[Records shown Boundary: Start]

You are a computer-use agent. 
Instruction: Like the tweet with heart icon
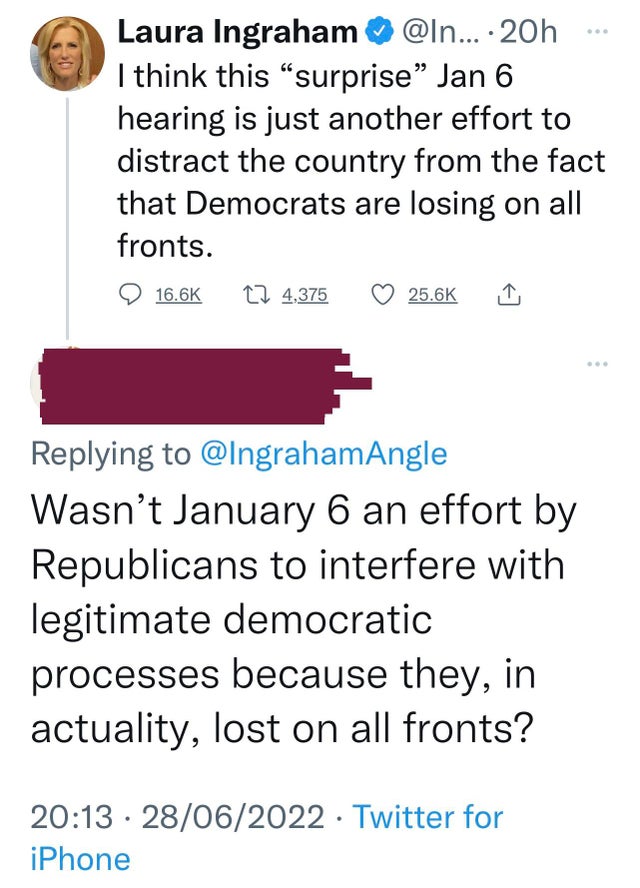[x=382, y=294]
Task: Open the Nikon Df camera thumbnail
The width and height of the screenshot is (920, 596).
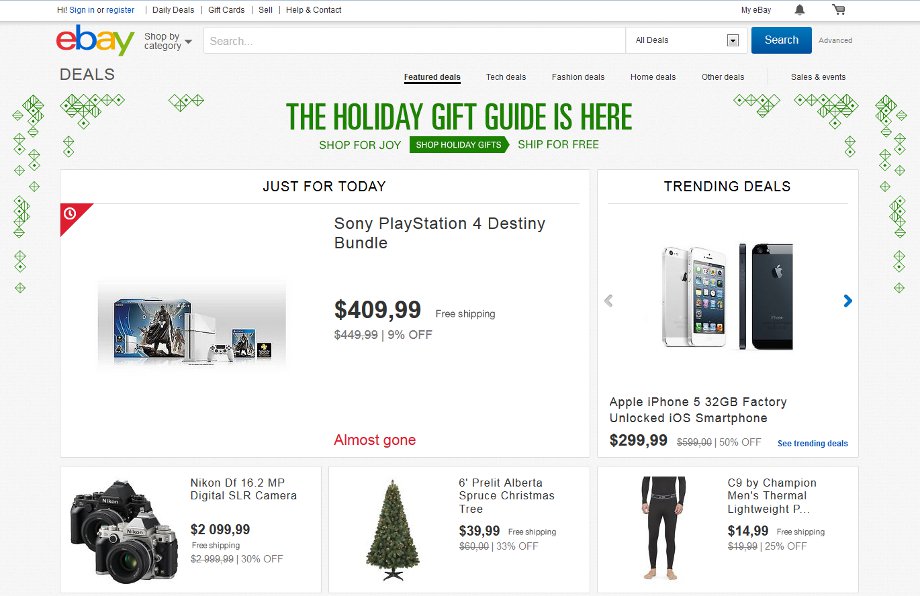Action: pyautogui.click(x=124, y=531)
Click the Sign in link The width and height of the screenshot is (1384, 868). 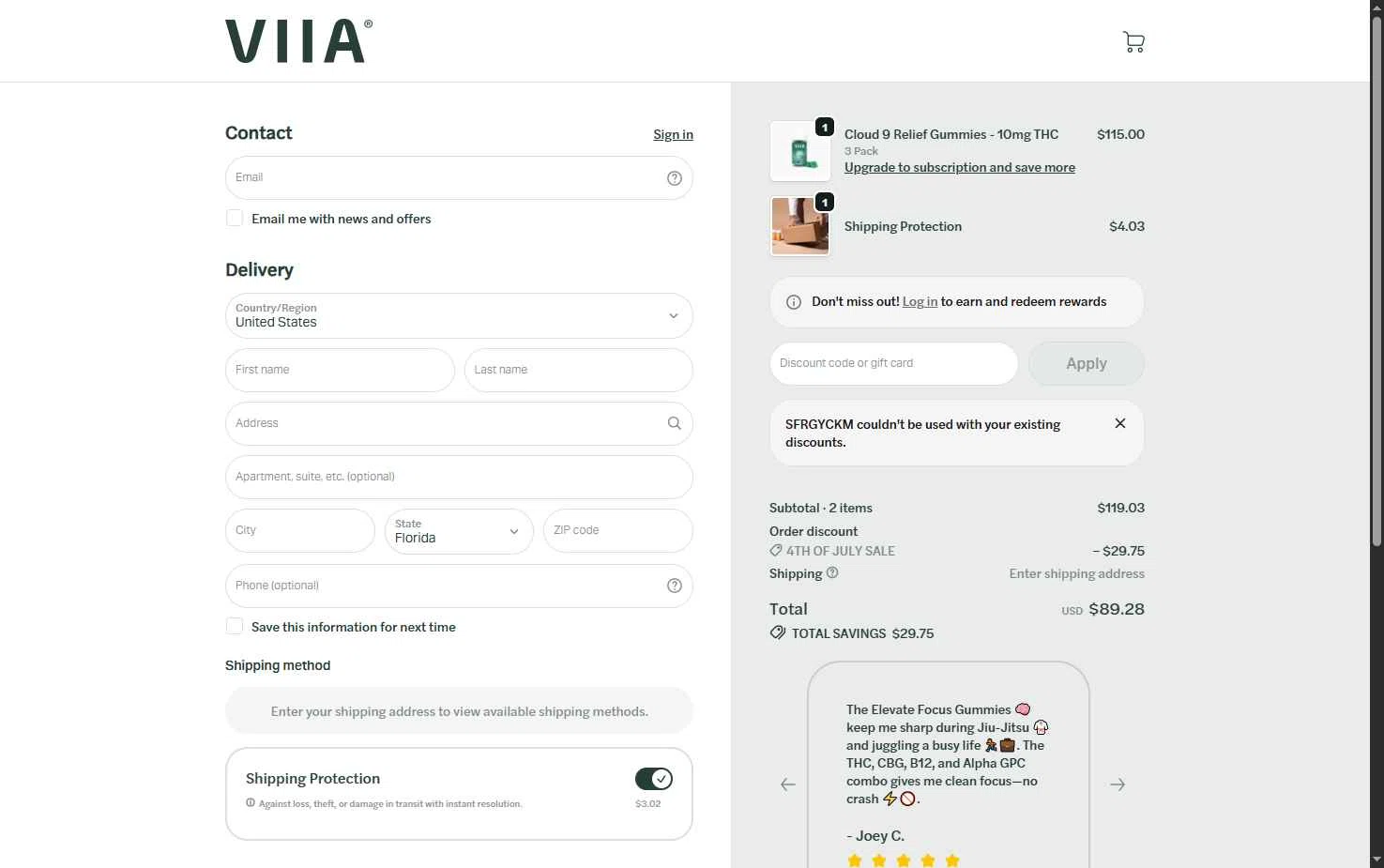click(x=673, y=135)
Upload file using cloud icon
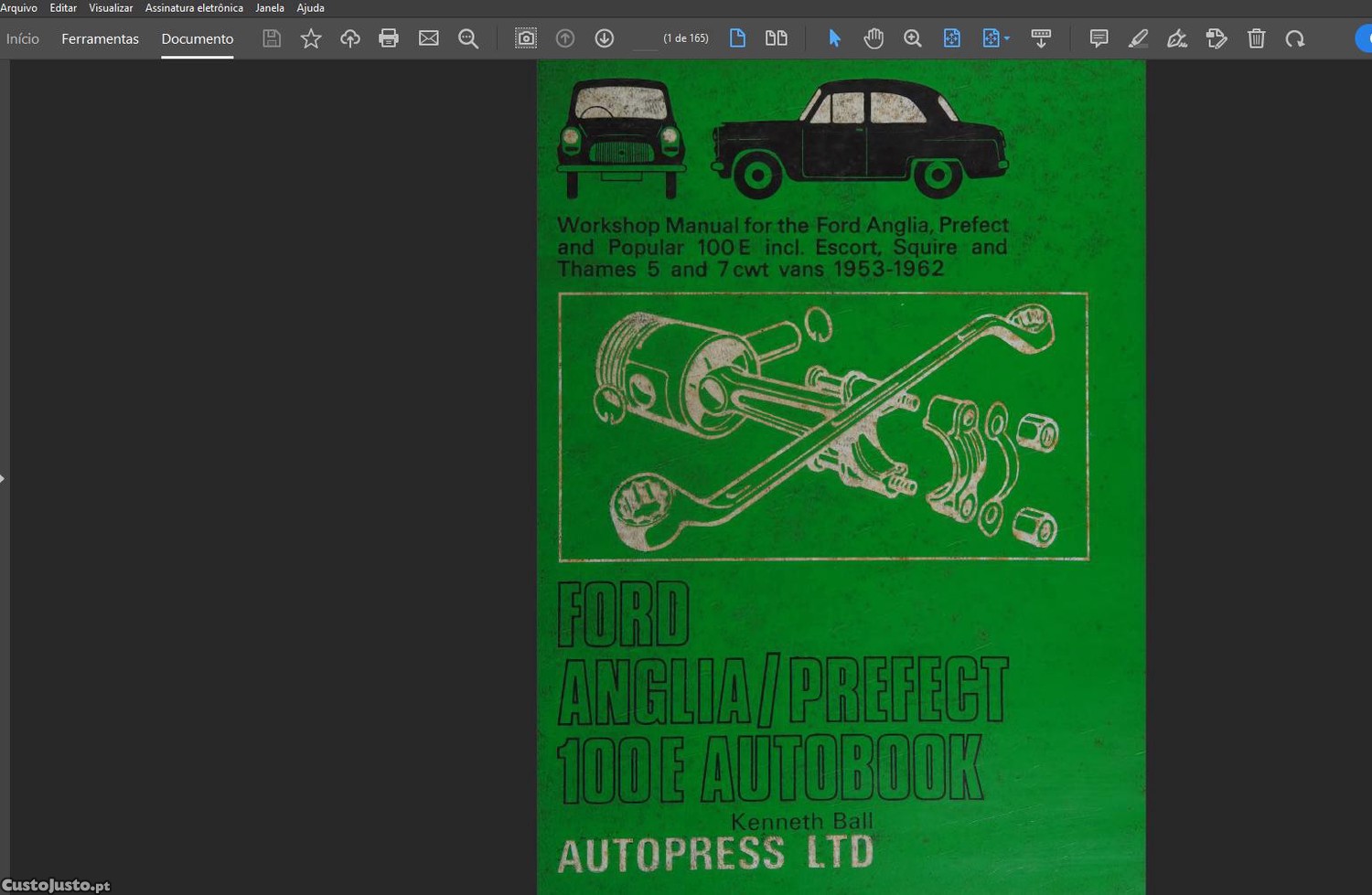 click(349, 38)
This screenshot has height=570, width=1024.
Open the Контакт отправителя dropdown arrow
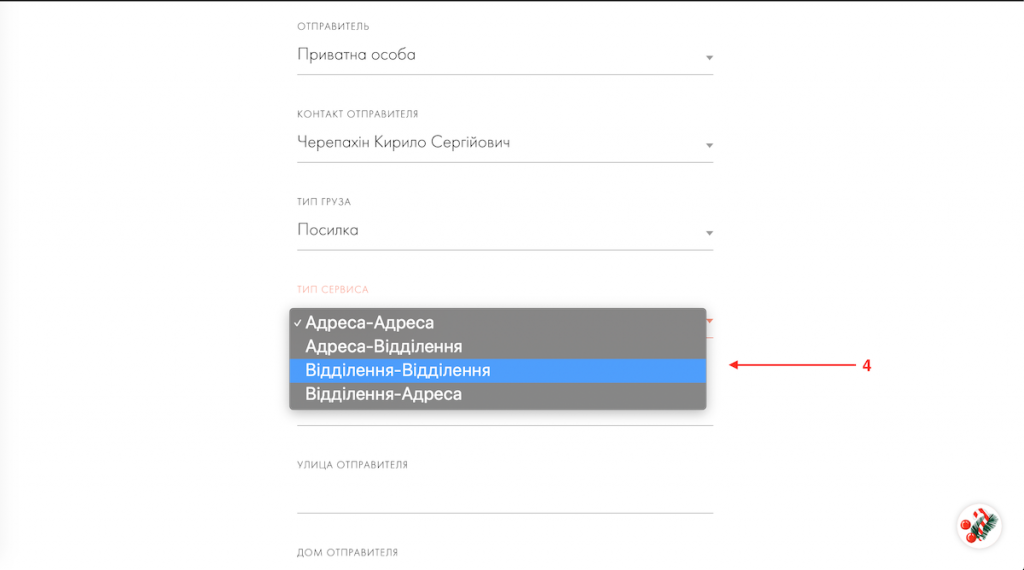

[Records shown Boundary: End]

_Directions for this task_
What is needed is a count of the lines in the data that contain the word "Open"; please give it and no other words.

_Response to the task_
2